[Data records]
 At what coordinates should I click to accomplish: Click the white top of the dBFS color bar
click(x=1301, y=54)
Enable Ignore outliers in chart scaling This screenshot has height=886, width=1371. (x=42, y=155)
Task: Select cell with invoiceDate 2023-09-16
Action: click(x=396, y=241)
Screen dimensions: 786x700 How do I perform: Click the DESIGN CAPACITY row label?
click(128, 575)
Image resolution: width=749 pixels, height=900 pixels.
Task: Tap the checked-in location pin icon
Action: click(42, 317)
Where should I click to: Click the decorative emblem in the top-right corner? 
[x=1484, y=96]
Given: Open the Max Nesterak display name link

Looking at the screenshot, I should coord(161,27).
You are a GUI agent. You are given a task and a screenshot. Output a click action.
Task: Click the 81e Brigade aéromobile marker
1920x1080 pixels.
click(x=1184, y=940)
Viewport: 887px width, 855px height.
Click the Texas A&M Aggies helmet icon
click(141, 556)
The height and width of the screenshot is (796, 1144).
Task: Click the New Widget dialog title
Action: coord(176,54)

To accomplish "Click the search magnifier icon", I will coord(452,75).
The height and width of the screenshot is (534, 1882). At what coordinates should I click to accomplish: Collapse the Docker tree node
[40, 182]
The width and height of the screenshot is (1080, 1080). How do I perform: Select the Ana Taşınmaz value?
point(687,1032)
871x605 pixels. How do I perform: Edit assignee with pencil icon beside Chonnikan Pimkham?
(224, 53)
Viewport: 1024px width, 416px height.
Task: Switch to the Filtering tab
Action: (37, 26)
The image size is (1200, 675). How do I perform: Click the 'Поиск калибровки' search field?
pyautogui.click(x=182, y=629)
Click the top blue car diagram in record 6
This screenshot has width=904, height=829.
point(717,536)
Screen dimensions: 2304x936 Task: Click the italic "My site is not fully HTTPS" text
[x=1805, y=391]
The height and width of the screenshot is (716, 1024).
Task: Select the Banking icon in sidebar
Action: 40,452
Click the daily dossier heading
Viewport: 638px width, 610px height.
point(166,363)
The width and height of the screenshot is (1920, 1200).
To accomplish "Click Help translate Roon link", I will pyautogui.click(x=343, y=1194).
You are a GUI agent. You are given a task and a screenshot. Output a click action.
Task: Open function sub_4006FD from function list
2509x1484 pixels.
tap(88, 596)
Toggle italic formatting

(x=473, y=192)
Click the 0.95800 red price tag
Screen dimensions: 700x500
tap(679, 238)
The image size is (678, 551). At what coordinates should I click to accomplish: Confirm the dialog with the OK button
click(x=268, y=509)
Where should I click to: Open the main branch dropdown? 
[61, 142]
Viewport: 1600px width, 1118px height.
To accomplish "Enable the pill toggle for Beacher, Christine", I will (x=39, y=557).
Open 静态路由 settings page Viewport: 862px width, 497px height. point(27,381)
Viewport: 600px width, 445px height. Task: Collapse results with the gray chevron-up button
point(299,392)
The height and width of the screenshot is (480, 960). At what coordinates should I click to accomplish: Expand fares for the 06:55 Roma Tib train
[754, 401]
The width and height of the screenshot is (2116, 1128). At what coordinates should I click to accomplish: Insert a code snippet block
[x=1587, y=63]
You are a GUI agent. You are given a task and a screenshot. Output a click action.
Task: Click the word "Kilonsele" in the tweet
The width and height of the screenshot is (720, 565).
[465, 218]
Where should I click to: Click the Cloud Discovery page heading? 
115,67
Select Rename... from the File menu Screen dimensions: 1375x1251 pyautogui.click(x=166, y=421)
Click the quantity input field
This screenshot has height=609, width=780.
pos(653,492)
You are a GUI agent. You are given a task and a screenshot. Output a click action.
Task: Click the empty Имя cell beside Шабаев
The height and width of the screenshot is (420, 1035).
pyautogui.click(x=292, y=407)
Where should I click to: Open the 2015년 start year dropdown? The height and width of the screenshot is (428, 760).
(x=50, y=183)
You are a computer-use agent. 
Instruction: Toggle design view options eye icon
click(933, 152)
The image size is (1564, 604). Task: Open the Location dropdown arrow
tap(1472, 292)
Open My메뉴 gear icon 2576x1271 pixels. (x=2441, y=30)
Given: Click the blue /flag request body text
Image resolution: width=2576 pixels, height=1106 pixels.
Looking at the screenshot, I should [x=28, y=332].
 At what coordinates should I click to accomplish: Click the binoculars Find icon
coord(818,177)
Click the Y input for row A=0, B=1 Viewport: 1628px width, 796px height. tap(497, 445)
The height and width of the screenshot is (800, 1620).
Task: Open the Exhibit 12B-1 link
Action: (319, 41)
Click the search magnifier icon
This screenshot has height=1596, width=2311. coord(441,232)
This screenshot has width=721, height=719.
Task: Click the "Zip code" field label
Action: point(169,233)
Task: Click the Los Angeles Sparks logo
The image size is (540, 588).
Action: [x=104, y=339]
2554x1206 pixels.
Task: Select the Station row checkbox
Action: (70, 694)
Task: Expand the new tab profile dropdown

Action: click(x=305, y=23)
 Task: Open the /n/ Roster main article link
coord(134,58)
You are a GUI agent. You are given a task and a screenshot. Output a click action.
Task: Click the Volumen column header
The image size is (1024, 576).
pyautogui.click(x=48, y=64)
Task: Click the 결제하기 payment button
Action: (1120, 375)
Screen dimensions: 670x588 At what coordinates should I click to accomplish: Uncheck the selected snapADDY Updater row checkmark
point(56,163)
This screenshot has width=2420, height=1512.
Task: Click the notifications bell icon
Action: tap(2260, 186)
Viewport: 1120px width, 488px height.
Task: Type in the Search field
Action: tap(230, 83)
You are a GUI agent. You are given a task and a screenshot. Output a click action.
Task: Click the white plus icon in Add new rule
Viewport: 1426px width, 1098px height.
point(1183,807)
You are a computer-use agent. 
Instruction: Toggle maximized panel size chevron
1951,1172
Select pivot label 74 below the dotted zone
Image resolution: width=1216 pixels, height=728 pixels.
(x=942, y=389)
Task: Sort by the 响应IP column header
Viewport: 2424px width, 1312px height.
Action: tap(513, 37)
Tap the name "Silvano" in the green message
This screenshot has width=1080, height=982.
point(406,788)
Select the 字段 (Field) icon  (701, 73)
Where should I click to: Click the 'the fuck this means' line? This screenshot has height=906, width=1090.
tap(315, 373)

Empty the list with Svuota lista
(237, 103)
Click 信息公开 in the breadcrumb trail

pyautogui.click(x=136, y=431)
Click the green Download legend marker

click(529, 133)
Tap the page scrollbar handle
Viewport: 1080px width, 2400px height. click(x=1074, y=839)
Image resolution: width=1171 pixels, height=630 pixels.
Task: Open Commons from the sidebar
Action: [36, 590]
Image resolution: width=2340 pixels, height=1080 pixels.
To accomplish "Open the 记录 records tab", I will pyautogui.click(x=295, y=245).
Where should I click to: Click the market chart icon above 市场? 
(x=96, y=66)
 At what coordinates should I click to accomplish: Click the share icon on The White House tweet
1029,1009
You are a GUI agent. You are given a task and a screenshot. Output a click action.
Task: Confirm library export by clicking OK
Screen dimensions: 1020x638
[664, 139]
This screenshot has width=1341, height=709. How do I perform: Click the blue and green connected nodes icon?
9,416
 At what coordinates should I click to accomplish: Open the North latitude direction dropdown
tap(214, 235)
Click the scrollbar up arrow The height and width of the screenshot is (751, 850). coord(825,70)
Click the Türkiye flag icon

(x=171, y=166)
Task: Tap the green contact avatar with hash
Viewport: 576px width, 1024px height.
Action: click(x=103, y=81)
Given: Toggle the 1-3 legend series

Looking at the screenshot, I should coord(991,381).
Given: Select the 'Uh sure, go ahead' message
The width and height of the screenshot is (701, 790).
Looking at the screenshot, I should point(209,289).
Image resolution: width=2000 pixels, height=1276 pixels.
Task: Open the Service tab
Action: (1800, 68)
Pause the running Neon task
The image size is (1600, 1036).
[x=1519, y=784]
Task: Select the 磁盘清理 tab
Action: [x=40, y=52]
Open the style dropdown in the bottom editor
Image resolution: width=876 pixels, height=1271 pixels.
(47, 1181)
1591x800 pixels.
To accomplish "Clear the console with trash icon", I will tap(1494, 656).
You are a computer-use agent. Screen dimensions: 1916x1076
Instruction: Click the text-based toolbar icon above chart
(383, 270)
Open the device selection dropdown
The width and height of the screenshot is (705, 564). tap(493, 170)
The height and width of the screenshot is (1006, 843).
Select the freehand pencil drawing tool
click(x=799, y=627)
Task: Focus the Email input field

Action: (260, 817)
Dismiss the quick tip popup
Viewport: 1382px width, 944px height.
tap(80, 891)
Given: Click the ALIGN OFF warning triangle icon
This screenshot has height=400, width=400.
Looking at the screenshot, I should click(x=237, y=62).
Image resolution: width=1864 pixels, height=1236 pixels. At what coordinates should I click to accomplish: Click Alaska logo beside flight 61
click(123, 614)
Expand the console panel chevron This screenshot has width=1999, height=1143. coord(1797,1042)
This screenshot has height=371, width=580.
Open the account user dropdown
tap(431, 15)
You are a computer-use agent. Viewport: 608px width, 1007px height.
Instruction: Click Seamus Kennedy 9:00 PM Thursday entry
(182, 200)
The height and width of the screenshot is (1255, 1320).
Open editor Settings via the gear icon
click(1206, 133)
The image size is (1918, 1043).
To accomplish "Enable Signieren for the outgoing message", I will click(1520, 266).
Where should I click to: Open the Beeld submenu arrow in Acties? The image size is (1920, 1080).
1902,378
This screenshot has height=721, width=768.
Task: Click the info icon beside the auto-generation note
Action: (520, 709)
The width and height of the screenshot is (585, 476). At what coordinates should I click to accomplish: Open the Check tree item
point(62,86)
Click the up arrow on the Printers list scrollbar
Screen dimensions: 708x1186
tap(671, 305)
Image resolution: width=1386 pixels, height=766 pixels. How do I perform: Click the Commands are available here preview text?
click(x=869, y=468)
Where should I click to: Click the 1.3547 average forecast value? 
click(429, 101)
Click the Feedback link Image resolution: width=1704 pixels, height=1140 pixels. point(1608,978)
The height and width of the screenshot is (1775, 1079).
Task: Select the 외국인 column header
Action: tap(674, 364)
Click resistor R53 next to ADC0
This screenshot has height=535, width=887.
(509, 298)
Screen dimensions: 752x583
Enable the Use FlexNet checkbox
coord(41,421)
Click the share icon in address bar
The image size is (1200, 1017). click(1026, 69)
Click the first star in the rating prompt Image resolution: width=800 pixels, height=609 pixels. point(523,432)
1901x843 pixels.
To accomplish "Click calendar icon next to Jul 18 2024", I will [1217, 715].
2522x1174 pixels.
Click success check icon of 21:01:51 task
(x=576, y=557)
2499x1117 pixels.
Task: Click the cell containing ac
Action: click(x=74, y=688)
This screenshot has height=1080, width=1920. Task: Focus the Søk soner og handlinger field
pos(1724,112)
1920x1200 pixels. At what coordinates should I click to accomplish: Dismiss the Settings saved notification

What you should do
Reproduce only the part of the records that opens with the line containing "Expand the console" and closes with the line containing "will click(1520, 266).", including the requests, and increase every number in the answer coordinates by 11.

Exercise output
Expand the console panel chevron This screenshot has width=1999, height=1143. coord(1808,1053)
This screenshot has height=371, width=580.
Open the account user dropdown
tap(442, 26)
You are a computer-use agent. Viewport: 608px width, 1007px height.
Instruction: Click Seamus Kennedy 9:00 PM Thursday entry
(193, 211)
The height and width of the screenshot is (1255, 1320).
Open editor Settings via the gear icon
click(1217, 144)
The image size is (1918, 1043).
To accomplish "Enable Signieren for the outgoing message", I will click(1531, 277).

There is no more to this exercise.